Friday, 15 February 2013

Red wine as painkiller... In babies?!

A couple of years ago, I was working a locum shift in a supermarket pharmacy. It was quite late at night, and a man came up to the counter to ask me if I did circumcisions. I assumed I had heard incorrectly, but no. "I thought you would be able to do circumcisions, since you can do healthcare services and you have a private room" he said, pointing at the extremely small and flimsy consulting "room" and the end of the counter. I couldn't help but notice the small boy cowering behind him as I politely explained that no, circumcision certainly wasn't a pharmacy service.

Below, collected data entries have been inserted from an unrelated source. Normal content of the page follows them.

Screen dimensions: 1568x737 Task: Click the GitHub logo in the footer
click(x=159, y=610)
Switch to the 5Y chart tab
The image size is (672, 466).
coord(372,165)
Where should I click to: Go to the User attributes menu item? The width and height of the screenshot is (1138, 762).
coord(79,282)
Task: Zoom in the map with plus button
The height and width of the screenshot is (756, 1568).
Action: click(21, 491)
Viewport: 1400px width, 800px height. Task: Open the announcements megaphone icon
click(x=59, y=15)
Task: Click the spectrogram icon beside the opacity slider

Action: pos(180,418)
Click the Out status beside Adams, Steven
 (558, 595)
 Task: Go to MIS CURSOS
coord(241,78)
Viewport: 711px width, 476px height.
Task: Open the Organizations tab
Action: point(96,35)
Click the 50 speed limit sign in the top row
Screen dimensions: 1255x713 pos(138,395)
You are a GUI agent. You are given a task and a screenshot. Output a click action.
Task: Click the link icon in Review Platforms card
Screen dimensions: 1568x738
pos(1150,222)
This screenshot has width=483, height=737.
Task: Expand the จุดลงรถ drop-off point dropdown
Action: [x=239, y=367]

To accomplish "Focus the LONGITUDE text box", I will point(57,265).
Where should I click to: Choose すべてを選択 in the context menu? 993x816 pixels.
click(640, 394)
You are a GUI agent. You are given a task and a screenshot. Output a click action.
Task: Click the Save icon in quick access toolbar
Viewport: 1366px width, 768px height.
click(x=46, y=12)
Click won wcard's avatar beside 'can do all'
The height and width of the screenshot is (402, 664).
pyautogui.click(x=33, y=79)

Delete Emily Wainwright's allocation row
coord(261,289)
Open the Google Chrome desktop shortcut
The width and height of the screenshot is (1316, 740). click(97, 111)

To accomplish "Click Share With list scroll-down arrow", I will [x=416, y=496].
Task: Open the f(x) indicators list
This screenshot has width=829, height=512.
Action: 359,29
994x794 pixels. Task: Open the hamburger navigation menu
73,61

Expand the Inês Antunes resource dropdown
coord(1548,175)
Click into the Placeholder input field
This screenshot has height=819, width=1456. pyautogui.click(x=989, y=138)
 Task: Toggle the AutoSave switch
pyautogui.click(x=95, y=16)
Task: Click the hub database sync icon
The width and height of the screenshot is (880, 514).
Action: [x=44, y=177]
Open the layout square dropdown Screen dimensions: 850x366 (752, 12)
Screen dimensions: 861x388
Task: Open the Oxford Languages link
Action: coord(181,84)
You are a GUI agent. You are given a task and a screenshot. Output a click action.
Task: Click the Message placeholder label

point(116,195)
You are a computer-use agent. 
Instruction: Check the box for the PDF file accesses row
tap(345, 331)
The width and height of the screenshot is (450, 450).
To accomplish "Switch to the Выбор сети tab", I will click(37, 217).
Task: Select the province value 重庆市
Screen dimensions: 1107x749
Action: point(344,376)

At the time, I remember being amazed that it would occur to someone to take their child to a supermarket for what is a surgical procedure. Whilst it may be considered minor surgery, I'm sure to the young boy himself it didn't seem all that minor, and I'm pretty sure he wouldn't be wanting a pharmacist to do it in the middle of a supermarket with only some thin plastic walls between him and the vegetable aisle.

Anyway, I shall leave aside the ethics of circumcision for now, and consider a tweet I saw this morning by Andy Lewis. One particular Doctor, on his website, is advising pain relief options for babies who are about to be circumcised. He advises loading the child up on red wine as a preferred option. Now hold on here, this is a GMC registered Dr advising on giving babies alcohol. Whilst he doesn't give any information about how much wine to give, i'm assuming it would have to be enough to get the child at least slightly intoxicated to have any painkilling effect. A quick google search suggests the 8th day after birth is a usual time for the circumcision to take place.

"1. To give the baby sweet, red wine prior to the procedure. (Kiddush wine is ideal). This is very effective in calming the baby. Ideally it is given about 15 minutes before the circumcision and I will give it on arrival if you wish. You will need to provide the wine."

At this point, let us consult, the database of the National Poisons Information Service (NPIS). They advise that any children under the age of 10 who are symptomatic due to an alcohol ingestion (i.e. intoxicated) are taken into hospital for medical assessment.

Why is it dangerous to advise wine as a painkiller in a child of this age? Well, alcohol in children can be very nasty. It can cause hypoglycaemia, particularly in children, and a seemingly well child can sometimes suddenly and quickly go downhill fast- that's why NPIS recommend that they are observed in hospital.

Such advice, coming from a trusted Doctor, is very concerning indeed. It appears from the website that he expects the baby to be "prepared" prior to his arrival, so he is expecting the parents to administer and provide the wine (whilst he says he can give it "if they wish", to me this implies that its more usual for the parents to give it). He also recommends Emla cream, which he says the parents can buy from a pharmacy. This is an off-label use that he is openly promoting.

I have emailled the GMC to ask what their stance on such advice is:

"To whom it may concern,

I have happened upon the following website, which promotes the work of a GMC registered doctor, Dr Howard Cohen GMC number 3057256, and wish to clarify with yourselves whether I would be able to make a complaint against the advice he gives on his website:

I am particularly concerned about the advice regarding pain relief that Dr Cohen is giving. He recommends giving babies "sweet red wine prior to the procedure". It is my understanding that children should not be given alcohol, particularly on the advice of a healthcare professional. I regularly use Toxbase in my daily work and note that children who have ingested notable amounts of alcohol should be observed in hospital due to the risk of hypoglycaemia and other issues. A Dr recommending that a child is given presumably enough wine to be intoxicated as pain relief is highly dangerous advice.

He also advises purchasing Emla cream from a pharmacy for use prior to circumcision. It is my understanding that, although Emla cream is licensed in children, its use on the skin of male genital organs is only licensed in adults. Dr Cohen is therefore promoting off-label use of a drug on his website, without giving sufficient dosing advice or guidance.

I look forward to hearing from yourselves if this would be grounds for a complaint, or if promoting such advice is reasonable from your point of view.

Kind regards,"

Let's hope I get a decisive reply back. 


Update: As of 25th Feb I still haven't heard back from the GMC.